VRAI & FAUX – C’est une voie vers une électronique plus durable.

L’ADN est un maté­riau bio­dé­gra­dable. Pour autant, les ordi­na­teurs à ADN ne rem­pla­ce­ront pas les puces en sili­cium. Il ne faut pas s’attendre à avoir des télé­phones à ADN. Car pour lire une infor­ma­tion dans l’ADN, avec les tech­niques actuelles de séquen­çage, il faut extraire le maté­riel géné­tique et donc détruire la puce ou cel­lule qui le conte­nait. Pour l’encoder, il faut faire appel à la bio­lo­gie de syn­thèse, qui est longue, encore coû­teuse et qui peine à géné­rer de longs frag­ments. Beau­coup de recherches sont néces­saires pour amé­lio­rer ces processus.

VRAI – Ces ordinateurs à ADN nous aideront à percer le secret de la vie.

Dans tous les cas, la recherche qu’il faut mener pour les ima­gi­ner sera très ins­truc­tive sur le fonc­tion­ne­ment du vivant. En ce sens, même si cette tech­no­lo­gie n’aboutit jamais, elle nous fera pro­gres­ser dans la com­pré­hen­sion de la vie. Au même titre que la machine à vapeur a per­mis de maî­tri­ser les lois de la ther­mo­dy­na­mique, les ordi­na­teurs à ADN aide­ront à com­prendre la ther­mo­dy­na­mique du vivant.

VRAI & INCERTAIN – Cette technologie nous aidera à communiquer avec les autres formes de vie.

Pro­gram­mer une cel­lule, c’est une façon de par­ler à une forme de vie. En pro­dui­sant des trans­for­ma­tions héri­tables dans ces ordi­na­teurs à ADN, nous com­mu­ni­que­rons avec le vivant sur plu­sieurs géné­ra­tions. L’ADN est un lan­gage uni­ver­sel entre les espèces sur la Terre. En ce sens, lire l’ADN d’une espèce dis­pa­rue, n’est-ce pas une forme de com­mu­ni­ca­tion, même uni­di­rec­tion­nelle ? Mais le lan­gage du vivant n’est pas comme une langue humaine.
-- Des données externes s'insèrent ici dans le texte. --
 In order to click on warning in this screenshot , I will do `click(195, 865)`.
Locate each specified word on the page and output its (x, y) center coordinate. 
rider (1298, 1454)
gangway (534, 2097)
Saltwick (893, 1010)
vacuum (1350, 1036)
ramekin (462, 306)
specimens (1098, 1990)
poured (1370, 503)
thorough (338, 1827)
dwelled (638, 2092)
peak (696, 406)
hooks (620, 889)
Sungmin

N’espérons pas faire des blagues à des arbres ou dis­cu­ter avec un mam­mouth lai­neux comme on parle à son chien.

INCERTAIN – Avec cette technologie, nous allons dépasser la biologie, créer une supra biologie et une transhumanité.

Elle en a le poten­tiel ; oui. Mais est-ce accep­table ? Ce n’est pas parce qu’on a le pou­voir de faire quelque chose qu’il faut le faire. La fina­li­té est un enjeu de bioé­thique, qu’il ne faut pas lais­ser de côté alors qu’on déve­loppe cette technologie.

Cette ques­tion est d’autant plus impor­tante que la plu­part des ordi­na­teurs à ADN ne seront pas visibles. Ce seront des cel­lules, sem­blables à celles qui com­posent notre corps. Seuls les spé­cia­listes recon­naî­tront la pré­sence des ordi­na­teurs à ADN.